2013/03/31

ふね(ねこ)

1)

2)

3)
1)完成形
2)販売用パッケージ
3)組立て前


【型】

ふね Mk.2

【紙】

・タント 180kg

【印刷】

・インクジェットプリンタ(染料インク)

【カット】

・小型カッティングプロッター

〈解説〉

『ふね(ねこ)』は、私たちの“前作”である展覧会『用途未定の紙』で
私たちと共同出展した堂東由佳さんの図案を使用させていただいています。
『用途未定の紙』の時は、“版画作品を切る”というコンセプトが重要だったため
図柄と型の関係を完全にランダムにしていたのですが、
このシリーズでは、より“雑貨っぽく”“商品っぽく”させるため
図柄と型の関係を固定させています。
つまり、前作では大きな一枚の版画の一部分が分割されて
ポストカードサイズになっていたので
同じ図柄は一枚も無かったのですが
今回は、ポストカードサイズの図柄を用意しているので
一見前作のものと同じように見えますが
制作プロセスは全然違うものになっています。

堂東さんの版画は、ゲロ吐いてる猫とかそういう
気持ち悪いシチュエーションのものが結構あって、
展覧会『用途未定の紙』の時には、そういう図柄をがんがん使っていましたが
今回は、のほほんとした猫をつかったり、
ベースの色に普段あまり使わないピンクを使ったりして、
たぶん今回はひたすら自分たちの中にある“毒”とか“小難しさ”とか“計画性”
みたいなものを抜こう抜こうとしていたんだと思います。
前々作である『KUMAUHEI WORKS Ustream CAUTION!!!!!!!!!!!!!!!!!!!!!!!!!』が
あまりにも、その部分を強調しすぎた作品だったので
真反対に見えるものを作ることでバランスを取ろうとしていたのかも・・・



〈『ふね』の 展覧会『用途未定の紙』 での解説〉

作品解説2

そして、ふたつ目に作り始めたのがこの「ふね」です。
「おうち」を作った時に家っていう建築物(大きくて固くて強いもの)が
紙でつくることによって小さくて軽くて簡単に壊れてしまうようなものに
なってしまったことがなんだか面白くて・・・
しかも、めちゃくちゃ適当にデフォルメしても
家だと認識できるっていう感じがいいなと思いました。
この『用途未定の紙』の作品群は
「大きいものをいいかげんにデフォルメして小さくする」
っていうシリーズにしようと思いました。
(堂東さんの柄を活かしたかったので、マッシブなものを
ベースにするというのは造形的な必然性もありますが)


「ふね」というモチーフは、海のない“京都”に住んでいる私としては
あまりなじみのないものではあるのですが、
津波で流されてきた船が陸に上がっていた映像や画像を見ていた印象が強くて
「大きいもの」といったときに真っ先に思い浮かびました。
制作プロセスとしては、
まず側面から見た図を資料など何も見ずに描いてふねの形を決めました。
それを元に展開図を描いてそれを組み立てていきました。
「ふね」を作ってみて気づいたことは、
水平垂直な面や線の組み合わせでは、あまり「ふね」に見えないことでした。
水上をすべるように動くふねのイメージというのは、流線型”的”な曲線や
尖ってたり傾斜がかかっている直線の組み合わせでできているのだなと改めて感じました。

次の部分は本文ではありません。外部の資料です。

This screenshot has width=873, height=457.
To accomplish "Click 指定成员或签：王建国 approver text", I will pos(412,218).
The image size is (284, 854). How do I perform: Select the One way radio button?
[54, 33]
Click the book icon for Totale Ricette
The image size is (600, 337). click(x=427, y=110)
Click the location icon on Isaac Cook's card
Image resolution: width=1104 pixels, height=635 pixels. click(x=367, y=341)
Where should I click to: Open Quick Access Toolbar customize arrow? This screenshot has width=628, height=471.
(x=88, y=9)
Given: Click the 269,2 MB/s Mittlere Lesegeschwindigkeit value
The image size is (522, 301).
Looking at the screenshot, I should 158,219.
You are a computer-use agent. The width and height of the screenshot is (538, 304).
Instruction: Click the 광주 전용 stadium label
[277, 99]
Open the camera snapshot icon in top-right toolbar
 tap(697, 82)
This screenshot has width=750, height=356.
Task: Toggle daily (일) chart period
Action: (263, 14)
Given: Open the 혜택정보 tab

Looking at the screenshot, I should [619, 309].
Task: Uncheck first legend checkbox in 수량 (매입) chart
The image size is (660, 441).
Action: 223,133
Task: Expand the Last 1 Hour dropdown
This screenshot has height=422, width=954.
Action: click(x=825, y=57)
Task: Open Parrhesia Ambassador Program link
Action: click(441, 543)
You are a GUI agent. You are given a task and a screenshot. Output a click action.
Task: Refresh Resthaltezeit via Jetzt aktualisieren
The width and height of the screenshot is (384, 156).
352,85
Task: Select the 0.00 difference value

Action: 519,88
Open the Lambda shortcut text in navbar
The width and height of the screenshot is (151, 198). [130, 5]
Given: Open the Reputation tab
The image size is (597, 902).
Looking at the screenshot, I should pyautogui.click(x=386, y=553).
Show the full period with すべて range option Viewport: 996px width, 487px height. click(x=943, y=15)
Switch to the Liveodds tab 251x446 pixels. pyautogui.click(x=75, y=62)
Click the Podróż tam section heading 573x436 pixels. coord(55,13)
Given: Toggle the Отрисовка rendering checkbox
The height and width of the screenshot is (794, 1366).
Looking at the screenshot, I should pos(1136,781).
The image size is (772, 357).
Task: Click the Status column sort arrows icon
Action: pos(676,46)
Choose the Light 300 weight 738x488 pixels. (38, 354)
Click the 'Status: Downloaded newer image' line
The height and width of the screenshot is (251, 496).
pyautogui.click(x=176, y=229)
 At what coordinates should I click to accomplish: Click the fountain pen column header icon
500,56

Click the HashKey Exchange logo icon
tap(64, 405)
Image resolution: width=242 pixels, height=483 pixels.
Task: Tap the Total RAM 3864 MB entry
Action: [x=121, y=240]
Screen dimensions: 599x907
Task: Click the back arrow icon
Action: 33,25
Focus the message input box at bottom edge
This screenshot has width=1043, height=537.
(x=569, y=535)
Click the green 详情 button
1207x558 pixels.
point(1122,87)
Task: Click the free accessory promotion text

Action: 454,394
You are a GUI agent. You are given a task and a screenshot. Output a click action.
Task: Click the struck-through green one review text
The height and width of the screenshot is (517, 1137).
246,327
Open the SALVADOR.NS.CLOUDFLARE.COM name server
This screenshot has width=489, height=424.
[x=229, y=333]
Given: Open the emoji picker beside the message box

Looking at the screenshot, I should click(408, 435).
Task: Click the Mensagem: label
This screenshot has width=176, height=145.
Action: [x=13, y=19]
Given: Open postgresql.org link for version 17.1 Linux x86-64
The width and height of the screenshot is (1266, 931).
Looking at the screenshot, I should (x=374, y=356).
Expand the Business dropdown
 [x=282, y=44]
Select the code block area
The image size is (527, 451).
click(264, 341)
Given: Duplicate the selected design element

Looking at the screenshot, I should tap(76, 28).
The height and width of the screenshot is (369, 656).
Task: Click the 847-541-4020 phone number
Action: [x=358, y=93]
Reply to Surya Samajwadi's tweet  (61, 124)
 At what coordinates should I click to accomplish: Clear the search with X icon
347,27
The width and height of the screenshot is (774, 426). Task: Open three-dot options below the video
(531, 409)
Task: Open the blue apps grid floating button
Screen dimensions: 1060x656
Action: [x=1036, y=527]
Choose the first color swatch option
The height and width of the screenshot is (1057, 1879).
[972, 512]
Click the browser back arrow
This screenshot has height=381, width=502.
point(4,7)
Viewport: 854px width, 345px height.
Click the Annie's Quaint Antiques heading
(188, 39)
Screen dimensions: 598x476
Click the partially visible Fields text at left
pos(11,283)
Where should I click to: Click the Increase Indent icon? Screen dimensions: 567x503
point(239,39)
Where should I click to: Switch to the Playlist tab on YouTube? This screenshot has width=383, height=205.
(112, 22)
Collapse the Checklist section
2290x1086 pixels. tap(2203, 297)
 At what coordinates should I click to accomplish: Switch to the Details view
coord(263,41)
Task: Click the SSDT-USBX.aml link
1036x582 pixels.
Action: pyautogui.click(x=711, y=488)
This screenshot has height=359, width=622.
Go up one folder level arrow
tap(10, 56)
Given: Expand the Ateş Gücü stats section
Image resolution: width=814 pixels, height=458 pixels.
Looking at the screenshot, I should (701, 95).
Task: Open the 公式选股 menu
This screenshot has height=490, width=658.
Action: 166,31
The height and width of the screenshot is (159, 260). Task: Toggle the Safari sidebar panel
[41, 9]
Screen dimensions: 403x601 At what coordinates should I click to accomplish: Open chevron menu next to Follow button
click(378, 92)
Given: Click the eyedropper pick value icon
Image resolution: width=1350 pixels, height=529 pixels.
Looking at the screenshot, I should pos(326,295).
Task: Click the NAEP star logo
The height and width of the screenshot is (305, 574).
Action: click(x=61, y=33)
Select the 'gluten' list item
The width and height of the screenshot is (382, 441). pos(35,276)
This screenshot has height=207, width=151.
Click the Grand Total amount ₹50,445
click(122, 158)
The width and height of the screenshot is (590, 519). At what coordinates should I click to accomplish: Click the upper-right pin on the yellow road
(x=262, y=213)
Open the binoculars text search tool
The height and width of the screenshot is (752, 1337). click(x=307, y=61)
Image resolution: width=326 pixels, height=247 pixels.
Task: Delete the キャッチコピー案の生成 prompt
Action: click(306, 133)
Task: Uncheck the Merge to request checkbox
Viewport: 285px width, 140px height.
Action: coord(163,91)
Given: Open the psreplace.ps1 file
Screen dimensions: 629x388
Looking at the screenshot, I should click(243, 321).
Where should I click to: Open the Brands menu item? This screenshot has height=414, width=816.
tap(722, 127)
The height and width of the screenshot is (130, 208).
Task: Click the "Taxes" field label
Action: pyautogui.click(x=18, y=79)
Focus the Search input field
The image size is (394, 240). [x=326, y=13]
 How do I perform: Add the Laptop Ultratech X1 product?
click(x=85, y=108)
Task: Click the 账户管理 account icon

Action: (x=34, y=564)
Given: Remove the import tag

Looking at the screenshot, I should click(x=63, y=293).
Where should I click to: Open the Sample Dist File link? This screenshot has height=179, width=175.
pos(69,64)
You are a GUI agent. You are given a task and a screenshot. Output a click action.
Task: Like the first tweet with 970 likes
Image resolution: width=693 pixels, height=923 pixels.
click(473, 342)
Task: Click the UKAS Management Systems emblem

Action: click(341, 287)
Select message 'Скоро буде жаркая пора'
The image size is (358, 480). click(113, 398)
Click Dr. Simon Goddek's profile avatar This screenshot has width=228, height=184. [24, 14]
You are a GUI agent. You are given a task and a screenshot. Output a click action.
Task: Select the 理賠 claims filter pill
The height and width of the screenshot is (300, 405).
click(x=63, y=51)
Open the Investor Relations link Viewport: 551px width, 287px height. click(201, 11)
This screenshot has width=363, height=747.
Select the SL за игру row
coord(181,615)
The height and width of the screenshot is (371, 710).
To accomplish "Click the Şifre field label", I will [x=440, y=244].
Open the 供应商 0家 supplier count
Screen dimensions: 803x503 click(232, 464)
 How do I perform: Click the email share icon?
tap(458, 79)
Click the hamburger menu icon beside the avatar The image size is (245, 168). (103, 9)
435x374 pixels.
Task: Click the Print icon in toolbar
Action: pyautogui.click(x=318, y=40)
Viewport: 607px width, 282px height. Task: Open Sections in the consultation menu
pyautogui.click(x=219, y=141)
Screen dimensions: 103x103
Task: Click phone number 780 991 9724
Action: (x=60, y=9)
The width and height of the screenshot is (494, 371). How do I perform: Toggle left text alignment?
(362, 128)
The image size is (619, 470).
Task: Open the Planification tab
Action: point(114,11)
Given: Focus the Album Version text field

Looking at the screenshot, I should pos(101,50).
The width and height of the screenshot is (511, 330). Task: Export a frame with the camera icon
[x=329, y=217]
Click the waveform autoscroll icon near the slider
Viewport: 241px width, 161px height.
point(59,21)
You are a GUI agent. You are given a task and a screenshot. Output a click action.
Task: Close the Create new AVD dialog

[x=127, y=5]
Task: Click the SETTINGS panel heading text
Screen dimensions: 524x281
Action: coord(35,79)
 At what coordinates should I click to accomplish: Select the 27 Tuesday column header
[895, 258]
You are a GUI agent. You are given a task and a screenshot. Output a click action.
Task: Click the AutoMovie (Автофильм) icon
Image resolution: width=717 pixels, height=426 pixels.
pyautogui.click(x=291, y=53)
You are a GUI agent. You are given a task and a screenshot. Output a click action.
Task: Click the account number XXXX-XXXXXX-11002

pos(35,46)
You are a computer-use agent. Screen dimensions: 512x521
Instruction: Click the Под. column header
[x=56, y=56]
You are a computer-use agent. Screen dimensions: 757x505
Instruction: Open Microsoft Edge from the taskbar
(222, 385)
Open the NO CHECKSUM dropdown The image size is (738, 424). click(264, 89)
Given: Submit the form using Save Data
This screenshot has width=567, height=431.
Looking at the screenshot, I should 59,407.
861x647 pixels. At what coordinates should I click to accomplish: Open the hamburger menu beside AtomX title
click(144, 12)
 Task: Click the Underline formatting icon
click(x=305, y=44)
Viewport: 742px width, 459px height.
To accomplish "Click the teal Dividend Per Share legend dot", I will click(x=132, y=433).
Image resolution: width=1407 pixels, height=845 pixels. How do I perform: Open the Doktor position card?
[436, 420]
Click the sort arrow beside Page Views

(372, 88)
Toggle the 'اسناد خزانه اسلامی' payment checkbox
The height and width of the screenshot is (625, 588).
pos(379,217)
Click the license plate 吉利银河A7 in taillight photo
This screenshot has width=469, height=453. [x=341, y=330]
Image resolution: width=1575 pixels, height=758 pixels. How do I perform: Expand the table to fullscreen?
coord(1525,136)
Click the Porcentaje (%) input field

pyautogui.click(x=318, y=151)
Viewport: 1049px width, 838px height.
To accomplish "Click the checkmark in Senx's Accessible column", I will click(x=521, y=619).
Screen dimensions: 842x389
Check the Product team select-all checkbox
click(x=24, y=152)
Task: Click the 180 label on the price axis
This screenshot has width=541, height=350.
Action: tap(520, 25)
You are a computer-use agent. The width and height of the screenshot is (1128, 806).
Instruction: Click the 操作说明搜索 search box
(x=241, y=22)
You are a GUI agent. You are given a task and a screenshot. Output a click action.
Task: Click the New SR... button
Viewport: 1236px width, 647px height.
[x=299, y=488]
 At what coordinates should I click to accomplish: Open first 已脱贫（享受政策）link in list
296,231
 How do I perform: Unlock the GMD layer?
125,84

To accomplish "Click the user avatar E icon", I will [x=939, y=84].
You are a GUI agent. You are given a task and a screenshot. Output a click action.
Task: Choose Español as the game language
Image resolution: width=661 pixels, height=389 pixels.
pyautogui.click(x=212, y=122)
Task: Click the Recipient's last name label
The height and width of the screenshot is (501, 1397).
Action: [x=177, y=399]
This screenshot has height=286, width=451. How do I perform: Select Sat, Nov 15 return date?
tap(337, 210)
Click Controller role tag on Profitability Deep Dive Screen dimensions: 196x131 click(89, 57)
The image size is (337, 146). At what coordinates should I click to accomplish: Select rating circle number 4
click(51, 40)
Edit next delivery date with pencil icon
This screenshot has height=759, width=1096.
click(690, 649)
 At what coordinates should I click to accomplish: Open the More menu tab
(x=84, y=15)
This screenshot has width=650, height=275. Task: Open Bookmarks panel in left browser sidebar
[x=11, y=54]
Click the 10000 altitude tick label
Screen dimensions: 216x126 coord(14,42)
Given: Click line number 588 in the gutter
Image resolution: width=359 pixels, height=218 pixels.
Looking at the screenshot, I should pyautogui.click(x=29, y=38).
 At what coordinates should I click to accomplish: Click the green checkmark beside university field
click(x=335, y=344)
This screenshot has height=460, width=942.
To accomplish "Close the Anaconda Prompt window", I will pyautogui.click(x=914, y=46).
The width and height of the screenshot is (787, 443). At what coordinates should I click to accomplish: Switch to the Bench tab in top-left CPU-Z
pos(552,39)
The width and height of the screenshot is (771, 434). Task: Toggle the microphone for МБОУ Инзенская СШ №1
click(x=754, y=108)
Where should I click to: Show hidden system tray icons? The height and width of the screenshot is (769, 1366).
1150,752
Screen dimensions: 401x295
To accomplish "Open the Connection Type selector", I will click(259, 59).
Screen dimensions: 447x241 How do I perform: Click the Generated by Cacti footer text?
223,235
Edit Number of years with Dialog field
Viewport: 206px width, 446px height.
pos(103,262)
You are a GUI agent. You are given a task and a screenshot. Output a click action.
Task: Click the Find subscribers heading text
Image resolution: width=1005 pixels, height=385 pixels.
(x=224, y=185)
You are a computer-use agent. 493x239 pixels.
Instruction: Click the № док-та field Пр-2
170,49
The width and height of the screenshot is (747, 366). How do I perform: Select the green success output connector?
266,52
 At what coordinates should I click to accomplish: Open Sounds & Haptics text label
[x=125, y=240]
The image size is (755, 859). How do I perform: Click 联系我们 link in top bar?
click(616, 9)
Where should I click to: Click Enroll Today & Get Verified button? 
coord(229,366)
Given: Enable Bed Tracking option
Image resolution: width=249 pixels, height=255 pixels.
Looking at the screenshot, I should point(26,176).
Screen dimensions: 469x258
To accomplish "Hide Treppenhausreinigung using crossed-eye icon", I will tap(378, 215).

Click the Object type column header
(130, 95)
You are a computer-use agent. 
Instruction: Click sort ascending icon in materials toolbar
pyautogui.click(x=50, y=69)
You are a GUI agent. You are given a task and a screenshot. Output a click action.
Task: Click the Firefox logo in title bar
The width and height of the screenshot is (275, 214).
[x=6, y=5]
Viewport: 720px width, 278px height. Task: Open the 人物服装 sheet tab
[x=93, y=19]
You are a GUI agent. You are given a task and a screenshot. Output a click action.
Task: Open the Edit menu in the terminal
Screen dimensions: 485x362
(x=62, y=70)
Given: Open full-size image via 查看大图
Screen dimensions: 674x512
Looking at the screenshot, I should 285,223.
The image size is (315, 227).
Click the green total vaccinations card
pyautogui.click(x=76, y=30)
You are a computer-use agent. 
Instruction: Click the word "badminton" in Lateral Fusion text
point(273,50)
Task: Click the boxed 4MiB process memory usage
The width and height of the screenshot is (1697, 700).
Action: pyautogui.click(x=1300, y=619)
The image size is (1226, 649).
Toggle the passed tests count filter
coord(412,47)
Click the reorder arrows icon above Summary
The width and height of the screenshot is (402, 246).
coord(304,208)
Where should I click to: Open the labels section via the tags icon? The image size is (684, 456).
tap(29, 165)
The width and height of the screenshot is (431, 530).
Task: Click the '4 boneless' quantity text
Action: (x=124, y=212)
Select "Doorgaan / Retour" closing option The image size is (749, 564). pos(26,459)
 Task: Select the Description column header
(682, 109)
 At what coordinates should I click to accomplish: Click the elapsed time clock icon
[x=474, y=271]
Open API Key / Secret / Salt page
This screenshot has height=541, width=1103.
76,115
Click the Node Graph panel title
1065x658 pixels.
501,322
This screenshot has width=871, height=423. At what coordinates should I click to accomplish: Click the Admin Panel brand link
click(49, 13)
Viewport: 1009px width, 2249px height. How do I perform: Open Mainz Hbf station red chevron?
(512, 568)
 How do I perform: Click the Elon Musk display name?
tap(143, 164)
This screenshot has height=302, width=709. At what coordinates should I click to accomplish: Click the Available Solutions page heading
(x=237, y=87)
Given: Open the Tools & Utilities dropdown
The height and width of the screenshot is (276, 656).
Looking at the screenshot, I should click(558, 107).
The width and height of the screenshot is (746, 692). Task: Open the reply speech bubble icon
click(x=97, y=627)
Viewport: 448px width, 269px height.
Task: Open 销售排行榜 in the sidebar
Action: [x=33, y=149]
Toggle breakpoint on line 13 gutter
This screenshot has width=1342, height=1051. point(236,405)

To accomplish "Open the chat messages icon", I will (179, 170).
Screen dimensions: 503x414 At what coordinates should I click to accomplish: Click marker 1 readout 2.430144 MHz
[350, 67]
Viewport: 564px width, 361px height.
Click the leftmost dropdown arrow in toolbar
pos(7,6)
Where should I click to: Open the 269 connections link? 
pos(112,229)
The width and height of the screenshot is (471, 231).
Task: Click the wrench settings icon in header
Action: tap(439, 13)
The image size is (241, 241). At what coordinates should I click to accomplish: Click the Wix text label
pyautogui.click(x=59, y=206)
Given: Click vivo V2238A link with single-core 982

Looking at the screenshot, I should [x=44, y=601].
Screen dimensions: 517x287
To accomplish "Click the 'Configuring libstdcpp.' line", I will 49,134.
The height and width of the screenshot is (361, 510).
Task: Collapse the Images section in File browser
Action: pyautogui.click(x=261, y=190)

構造的な工夫の一つが船首部分の形作るためにフック状のパーツで固定するところです。
これは、これ以降に設計したほかのモデルにも応用されています。
もう一つの工夫は、船室部分のでっぱりを表現するために
谷折り部分にきれこみを入れて本体に差し込めるようにしたことです。
これにより、一枚のつながった紙を使いながら
平面の中にぽこっと船室をでっぱらせることができました。